Yes, of course they could have had a standard pic of yet another woman climbing yet another overhanging horror but would that really have stood out? Or would it have been just another standard climbing ad flogging shoes/ropes/clothes/ cams/ clips/ whatever to flick past? Such shots have lost their impact though overuse.
Full marks for creativity and originality to the woman (yup, it was a woman, Naomi Hart) who came up with this shoe. It's worked perfectly, grabbing attention and generating free publicity via this and other forums.
As for 'girly' only having negative connations, Robert, I'll let you tell that to Mrs C, who frequently wears high heels though never, to my knowledge, with her Black Belt.
That could be 'womanly' though :) Maybe the problem with the word girly is that it seems to imply (and value?) childishness/naivety in females.
Did you just have your own sexist moment there and assume it 'had' to be a man who produced the image! (the image designer is female)
> > That could be 'womanly' though :) Maybe the problem with the word girly is that it seems to imply (and value?) childishness/naivety in females.
For me "girly" is synonymous with "feminine" and isn't derogatory in the slightest.
When the drawing of a climbing shoe and a high heal first came out at the hangar months ago I asked who its was that created it before I critised it and he said mainly his!! So that was a drawing of a high heal and and climbing shoe. Some where else may have come up with the photo based on the orginal idea. So I expressed my concerns then with that and with a slogon he'd picked for the t shirts which I really hope isnt happening.

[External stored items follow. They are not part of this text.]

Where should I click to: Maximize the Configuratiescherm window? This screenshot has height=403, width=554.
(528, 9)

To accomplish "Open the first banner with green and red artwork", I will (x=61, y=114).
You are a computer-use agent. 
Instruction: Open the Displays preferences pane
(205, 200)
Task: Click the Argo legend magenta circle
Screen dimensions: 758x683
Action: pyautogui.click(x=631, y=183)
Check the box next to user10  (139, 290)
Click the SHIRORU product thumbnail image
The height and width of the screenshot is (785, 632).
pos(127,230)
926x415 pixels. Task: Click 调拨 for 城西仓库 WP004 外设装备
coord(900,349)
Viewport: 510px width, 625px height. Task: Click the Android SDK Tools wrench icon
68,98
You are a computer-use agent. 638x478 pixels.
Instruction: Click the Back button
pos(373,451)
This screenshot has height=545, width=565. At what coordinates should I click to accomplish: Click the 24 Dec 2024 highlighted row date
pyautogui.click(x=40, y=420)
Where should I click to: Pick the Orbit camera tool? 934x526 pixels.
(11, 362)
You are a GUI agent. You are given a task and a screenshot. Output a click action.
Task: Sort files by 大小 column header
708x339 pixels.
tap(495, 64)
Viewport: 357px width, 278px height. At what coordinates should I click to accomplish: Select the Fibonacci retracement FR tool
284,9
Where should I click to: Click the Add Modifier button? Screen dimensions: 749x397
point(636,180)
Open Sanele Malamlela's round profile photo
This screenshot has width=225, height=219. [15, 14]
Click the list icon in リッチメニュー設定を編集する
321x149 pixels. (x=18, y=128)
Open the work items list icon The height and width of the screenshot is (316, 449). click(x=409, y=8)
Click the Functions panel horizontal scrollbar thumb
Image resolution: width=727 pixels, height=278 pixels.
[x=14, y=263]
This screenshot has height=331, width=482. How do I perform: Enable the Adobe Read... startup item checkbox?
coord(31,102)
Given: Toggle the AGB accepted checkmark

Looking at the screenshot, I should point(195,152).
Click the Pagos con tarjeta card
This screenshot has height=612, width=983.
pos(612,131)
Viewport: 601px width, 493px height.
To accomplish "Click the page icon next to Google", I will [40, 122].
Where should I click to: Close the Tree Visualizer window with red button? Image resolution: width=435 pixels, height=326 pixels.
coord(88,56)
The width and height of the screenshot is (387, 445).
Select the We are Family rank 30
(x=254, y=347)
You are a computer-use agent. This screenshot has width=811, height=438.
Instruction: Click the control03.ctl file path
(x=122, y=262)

I wonder...are men banned from attending?
> When the drawing of a climbing shoe and a high heal first came out at the hangar months ago I asked who its was that created it before I critised it and he said mainly his!! So that was a drawing of a high heal and and climbing shoe. Some where else may have come up with the photo based on the orginal idea. So I expressed my concerns then with that and with a slogon he'd picked for the t shirts which I really hope isnt happening.
Can I ask how you would react if the person that created it had been a woman?
Naomi says it is hers - posted at bottom of this page:
If I wear high heels, can I come along......
Do it! :-)
Personally I'm disappointed that I'm not free on 3rd Nov* as I would have loved to have gone to this. And would have been happy for any of my male friends to accompany me if they'd have been allowed!
* I'm going to a night of Swing instead...but not THAT kind of swing ;-)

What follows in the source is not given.